The state government in Vermont began investigating all police shootings in 1997. Since that time, according to records obtained by the Associated Press, there have been 41 shootings, 18 fatal. All but two were found justified (or "lacking criminal conduct"). A cop who fired a warning shot in 1998 was taken to trial but acquitted, and a police officer who shot a suspect in 2013 is still being investigated. On Thursday, a state trooper shot at a woman in Bristol who was allegedly waving a gun around and refusing to follow orders, the fifth police shooting of the year, more than twice the annual average over the last 17 years.
The attorney general's office doesn't want the public focusing on the 200 percent increase. Via the AP:
On Monday, John Treadwell, head of the attorney general's criminal division, did not offer an interpretation of what the records show.
"There are years when there are more and there are years when there are none. The absolute numbers are still low," Treadwell said. "We review each case when it comes in."

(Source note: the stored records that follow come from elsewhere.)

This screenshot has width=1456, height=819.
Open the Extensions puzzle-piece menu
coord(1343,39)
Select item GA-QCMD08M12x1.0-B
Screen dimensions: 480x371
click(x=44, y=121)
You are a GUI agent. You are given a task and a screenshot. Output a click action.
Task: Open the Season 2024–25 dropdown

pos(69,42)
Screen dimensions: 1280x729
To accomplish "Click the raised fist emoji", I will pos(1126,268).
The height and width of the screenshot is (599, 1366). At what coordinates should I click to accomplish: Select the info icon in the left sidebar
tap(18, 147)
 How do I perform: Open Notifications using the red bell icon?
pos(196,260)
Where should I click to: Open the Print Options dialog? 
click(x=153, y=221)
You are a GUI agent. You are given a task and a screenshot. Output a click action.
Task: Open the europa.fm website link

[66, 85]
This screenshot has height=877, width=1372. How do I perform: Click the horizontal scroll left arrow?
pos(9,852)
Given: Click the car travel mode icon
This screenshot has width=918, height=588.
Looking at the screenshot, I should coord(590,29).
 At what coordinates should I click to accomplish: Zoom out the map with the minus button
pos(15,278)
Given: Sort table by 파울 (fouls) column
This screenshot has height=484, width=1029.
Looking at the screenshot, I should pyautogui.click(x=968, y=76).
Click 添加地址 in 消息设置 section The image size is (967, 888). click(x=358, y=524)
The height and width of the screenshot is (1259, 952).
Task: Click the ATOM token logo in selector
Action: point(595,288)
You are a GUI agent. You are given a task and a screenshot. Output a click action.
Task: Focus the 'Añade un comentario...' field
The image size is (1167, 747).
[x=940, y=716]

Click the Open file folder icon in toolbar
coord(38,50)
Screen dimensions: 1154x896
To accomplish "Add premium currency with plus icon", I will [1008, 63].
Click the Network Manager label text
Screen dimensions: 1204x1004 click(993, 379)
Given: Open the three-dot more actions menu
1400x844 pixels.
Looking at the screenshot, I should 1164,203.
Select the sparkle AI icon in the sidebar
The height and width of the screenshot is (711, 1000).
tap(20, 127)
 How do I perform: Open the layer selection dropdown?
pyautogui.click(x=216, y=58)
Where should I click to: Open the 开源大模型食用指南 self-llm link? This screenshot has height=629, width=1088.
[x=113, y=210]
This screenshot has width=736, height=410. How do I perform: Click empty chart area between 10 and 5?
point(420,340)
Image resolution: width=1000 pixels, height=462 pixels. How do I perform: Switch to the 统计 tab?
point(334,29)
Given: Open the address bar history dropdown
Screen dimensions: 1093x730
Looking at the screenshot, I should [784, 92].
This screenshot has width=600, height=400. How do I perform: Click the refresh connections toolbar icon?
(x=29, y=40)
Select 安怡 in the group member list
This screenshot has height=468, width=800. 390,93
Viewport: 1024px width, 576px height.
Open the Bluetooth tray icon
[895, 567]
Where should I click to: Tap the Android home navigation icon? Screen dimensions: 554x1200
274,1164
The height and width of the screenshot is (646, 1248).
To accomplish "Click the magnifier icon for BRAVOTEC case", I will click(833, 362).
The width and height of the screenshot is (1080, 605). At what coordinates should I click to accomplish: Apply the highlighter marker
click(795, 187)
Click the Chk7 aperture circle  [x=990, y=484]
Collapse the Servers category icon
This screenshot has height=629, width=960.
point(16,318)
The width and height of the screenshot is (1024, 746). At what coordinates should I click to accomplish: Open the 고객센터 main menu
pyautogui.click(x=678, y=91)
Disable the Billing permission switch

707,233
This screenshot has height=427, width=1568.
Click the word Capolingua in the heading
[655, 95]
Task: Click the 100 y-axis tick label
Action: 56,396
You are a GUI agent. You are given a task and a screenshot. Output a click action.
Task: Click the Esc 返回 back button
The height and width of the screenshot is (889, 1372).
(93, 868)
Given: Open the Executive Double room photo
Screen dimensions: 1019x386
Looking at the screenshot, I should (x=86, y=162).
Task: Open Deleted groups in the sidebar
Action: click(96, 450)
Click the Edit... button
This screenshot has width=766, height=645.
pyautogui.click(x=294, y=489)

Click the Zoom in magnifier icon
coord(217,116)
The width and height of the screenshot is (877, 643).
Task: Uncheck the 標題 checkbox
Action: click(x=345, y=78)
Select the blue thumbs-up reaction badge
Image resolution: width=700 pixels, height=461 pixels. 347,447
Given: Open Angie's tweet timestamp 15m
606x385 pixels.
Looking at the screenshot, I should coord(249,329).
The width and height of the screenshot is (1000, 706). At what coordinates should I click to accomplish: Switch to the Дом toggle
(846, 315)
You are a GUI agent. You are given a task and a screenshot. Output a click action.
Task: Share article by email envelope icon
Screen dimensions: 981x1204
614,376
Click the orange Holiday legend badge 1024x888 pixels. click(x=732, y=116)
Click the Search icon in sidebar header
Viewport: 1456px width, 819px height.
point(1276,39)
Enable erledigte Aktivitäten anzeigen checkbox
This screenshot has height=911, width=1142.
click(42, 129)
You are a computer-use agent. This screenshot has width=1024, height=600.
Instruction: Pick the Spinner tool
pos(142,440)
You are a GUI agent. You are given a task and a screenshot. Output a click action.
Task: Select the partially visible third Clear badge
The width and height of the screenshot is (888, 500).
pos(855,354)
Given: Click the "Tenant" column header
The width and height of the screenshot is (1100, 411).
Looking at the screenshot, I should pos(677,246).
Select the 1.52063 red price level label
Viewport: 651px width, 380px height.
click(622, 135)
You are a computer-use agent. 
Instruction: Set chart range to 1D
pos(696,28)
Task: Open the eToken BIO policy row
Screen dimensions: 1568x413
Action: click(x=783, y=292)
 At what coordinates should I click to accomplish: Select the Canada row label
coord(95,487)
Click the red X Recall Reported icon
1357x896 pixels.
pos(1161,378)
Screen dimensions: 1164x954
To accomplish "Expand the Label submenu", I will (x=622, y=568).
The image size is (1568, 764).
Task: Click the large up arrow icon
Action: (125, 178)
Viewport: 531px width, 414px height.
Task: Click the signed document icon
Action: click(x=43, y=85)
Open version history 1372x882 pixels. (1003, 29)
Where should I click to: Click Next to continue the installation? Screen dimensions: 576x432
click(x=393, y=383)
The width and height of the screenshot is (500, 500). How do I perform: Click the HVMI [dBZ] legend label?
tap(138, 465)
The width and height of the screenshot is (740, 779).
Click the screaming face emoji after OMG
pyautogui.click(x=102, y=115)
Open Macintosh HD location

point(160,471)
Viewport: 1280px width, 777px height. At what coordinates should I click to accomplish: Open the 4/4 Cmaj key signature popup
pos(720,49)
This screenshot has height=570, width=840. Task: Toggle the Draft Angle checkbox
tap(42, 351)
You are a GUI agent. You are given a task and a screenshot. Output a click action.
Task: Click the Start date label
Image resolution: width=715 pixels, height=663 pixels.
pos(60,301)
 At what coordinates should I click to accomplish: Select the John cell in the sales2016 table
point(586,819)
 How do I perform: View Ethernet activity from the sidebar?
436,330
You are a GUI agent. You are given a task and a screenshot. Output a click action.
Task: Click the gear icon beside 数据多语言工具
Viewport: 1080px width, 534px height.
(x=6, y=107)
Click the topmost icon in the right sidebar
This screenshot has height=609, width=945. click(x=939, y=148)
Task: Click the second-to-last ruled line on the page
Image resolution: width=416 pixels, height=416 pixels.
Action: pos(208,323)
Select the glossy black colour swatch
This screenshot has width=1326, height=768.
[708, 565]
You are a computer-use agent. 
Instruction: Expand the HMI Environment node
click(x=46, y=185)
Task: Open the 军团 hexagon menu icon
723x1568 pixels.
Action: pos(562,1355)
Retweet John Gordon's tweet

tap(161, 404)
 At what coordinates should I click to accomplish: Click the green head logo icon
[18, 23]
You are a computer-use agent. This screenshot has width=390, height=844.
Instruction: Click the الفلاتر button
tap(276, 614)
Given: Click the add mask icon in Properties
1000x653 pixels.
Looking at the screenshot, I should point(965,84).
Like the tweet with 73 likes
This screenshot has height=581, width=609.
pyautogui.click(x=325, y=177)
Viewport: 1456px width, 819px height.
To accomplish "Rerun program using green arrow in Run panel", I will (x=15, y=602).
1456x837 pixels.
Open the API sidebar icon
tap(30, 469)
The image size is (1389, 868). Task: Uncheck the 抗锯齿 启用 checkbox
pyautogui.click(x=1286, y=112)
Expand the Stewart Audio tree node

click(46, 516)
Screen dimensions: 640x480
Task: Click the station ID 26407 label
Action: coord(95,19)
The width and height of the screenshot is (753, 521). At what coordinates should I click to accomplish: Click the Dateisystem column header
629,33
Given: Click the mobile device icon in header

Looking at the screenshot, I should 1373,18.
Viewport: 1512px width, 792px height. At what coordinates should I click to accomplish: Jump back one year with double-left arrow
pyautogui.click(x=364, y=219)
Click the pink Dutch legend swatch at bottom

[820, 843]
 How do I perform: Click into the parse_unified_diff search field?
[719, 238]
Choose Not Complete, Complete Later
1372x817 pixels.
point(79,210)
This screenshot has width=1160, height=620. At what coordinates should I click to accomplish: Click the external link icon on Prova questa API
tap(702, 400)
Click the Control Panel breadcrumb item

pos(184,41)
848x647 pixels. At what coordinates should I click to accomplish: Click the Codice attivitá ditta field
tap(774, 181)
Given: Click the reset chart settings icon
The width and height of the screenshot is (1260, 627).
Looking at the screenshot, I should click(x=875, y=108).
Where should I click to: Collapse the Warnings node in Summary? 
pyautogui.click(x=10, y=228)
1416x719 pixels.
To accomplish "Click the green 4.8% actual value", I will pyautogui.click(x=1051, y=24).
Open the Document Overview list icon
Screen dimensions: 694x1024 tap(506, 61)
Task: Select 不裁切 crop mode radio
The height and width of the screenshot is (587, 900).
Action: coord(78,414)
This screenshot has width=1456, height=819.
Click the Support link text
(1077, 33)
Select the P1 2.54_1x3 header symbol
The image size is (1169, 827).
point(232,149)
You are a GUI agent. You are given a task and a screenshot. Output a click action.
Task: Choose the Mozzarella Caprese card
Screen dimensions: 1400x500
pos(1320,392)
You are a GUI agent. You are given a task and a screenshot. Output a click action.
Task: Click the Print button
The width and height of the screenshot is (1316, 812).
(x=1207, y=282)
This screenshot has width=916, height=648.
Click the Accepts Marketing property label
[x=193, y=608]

Allen Gilbert, executive director of the Vermont Chapter of the American Civil Liberties Union, said he hoped the numbers could be used to find ways to reduce future shootings.
"The recent uptick is really disturbing," Gilbert said. "The problem with the shootings is that even when there's a ruling that the shooting was legal, they're still awful."
Emphasis mine. The absolute numbers in Vermont are indeed low. It would be refreshing if law enforcement and law enforcement boosters also highlighted the low absolute numbers they are dealing with when they play up the "war on cops" or other crime waves.